Difficile però che prepari delle sorprese dal summit con Joe Biden a Ginevra, o che se le aspetti. Già la scelta del posto – nessuna visita bilaterale, nessun vertice ai margini di un evento multilaterale come un G20, ma un appuntamento in un Paese terzo, neutrale – è un segnale inequivocabile: non si tratta più di un incontro tra alleati o partner, e nemmeno di un tentativo di «reset» come era stato con il primo summit con Donald Trump. Biden ha chiamato Putin «killer». Putin ha inserito gli Usa nella lista dei «Paesi ostili alla Russia». I rapporti diplomatici, economici, culturali tra i due Paesi sono praticamente congelati. Nessuno spera di affascinare l’avversario. Non sono previsti siparietti informali che devono dimostrare il feeling reciproco e il «volto umano» dei presidenti. Sarà un negoziato tra nemici.

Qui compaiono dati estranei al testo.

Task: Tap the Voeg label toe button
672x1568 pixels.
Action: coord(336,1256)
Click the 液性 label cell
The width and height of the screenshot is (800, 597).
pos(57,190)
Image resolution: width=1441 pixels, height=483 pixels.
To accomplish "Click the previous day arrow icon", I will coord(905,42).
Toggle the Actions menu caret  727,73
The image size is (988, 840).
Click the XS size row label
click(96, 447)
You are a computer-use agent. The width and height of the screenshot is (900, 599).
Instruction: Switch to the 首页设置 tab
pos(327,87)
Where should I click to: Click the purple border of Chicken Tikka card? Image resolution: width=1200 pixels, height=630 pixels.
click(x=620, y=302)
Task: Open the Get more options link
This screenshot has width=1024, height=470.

Nessuna delle due parti spera in un cambiamento, e si prepara a un match freddo, pragmatico, teso: come ai vecchi tempi quando russi e americani si incontravano a Vienna, Helsinki o nella classica Ginevra, per discutere non su come cooperare, ma su come non farsi troppo male a vicenda. Per porre dei paletti, e discutere su come impedire all’avversario di oltrepassare le bandierine rosse. La lista degli accompagnatori di Putin a Ginevra mostra già quali sono le attese di Mosca: oltre alla scontata presenza del ministro degli Esteri Sergey Lavrov e dell’ambasciatore russo a Washington Anatoly Antonov, ci saranno il capo dello Stato maggiore Valery Gerasimov (proprio quello che un noto fake vuole autore della dottrina della «guerra ibrida»), il negoziatore russo in Ucraina Dmitry Kozak e il rappresentante speciale del Cremlino per la Siria Aleksandr Lavrentiev. Dunque, i dossier che Mosca è pronta a discutere immediatamente, anche in dettaglio pratico, sono il disarmo, il Donbass (soprattutto dopo che Biden ha promesso a Kiev una road map per la Nato) e il Medio Oriente. La repressione in Bielorussia, e in Russia, la Crimea annessa e Alexey Navalny in carcere, a quanto pare, vengono appaltate a Putin in persona, insieme alla cybersicurezza e alle guerre di spie. Oppure, al contrario, sono argomenti di cui il presidente russo non ha intenzione di parlare, con Biden o con nessun altro.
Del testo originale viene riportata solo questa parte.